Par la suite, note l’Institut américain pour les études de la guerre (ISW), « les frappes ukrainiennes sur les dépôts de missiles et de munitions russes ont soulagé la pression » de Kiev, empêchant les forces du Kremlin « de tirer parti d’une artillerie supérieure ».

Les frappes en territoire russe, dépendantes d’informations de tout premier plan, ont aussi forcé l’aviation de Moscou à reculer, « entravant sa capacité à mener des frappes de bombes planantes et de missiles (…) depuis l’espace aérien russe ».

– « Effet immédiat » –

Aujourd’hui, Kiev bénéficie de systèmes ultra-modernes de détection précoce des frappes ennemies, d’identification des cibles, de vérification des effets des opérations, de détection des mouvements de troupes.

Il y a un an, l’expert français Stéphane Audrand avertissait du risque faisant peser la possible réélection de Donald Trump sur la sécurité des Ukrainiens.

« Qu’il s’agisse des frappes de missiles ou des mouvements au sol, l’aide américaine +en temps réel+ est tout aussi cruciale que les obus. Sans elle, l’Ukraine se retrouverait rapidement sinon aveugle, au moins borgne et myope ».

L’historien britannique Mark Galeotti souligne pour sa part, sur le site The Spectator, le caractère instantané des conséquences de la décision de Washington.

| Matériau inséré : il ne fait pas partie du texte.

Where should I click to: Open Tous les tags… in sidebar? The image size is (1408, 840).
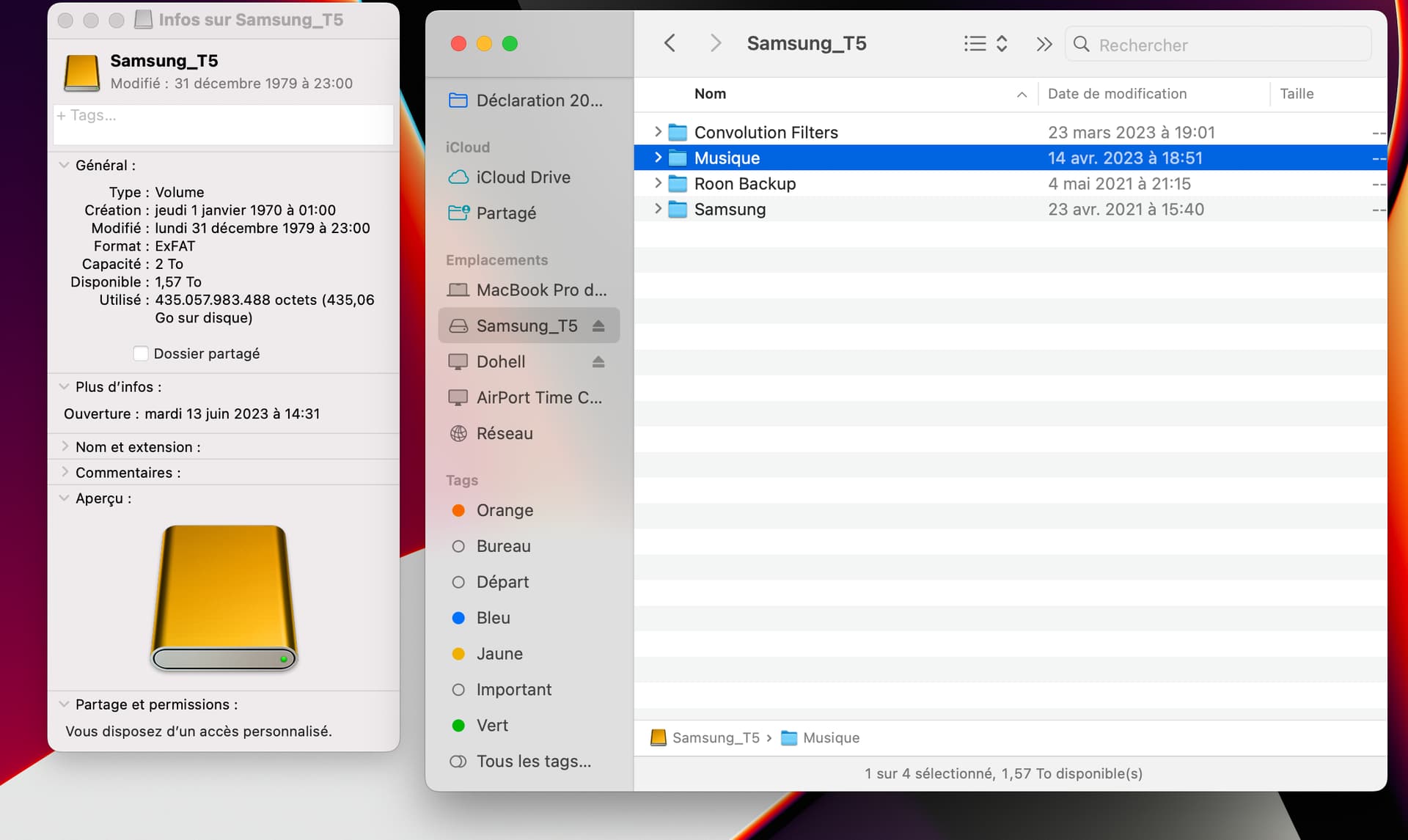[532, 761]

« Il faudra probablement quelques mois avant que la pause (de l’approvisionnement en matériel militaire américain) commence à avoir un impact mesurable sur les opérations. La suspension du partage de renseignements, en revanche, a un effet immédiat » note-t-il.

« L’imagerie satellitaire, les drones de surveillance Global Hawk, les avions de reconnaissance Poseidon et Rivet Joint, ainsi qu’une pléthore de plateformes et d’actifs de renseignements humains, de signaux et de cyber donnent aux États-Unis – et jusqu’à présent à l’Ukraine – une image d’une précision et d’un détail sans précédent du champ de bataille », souligne-t-il.

Et si les Ukrainiens disposent de capacités certaines, « il n’y a aucun moyen pour eux de remplacer ou de reproduire le volume » fourni par les Etats-Unis.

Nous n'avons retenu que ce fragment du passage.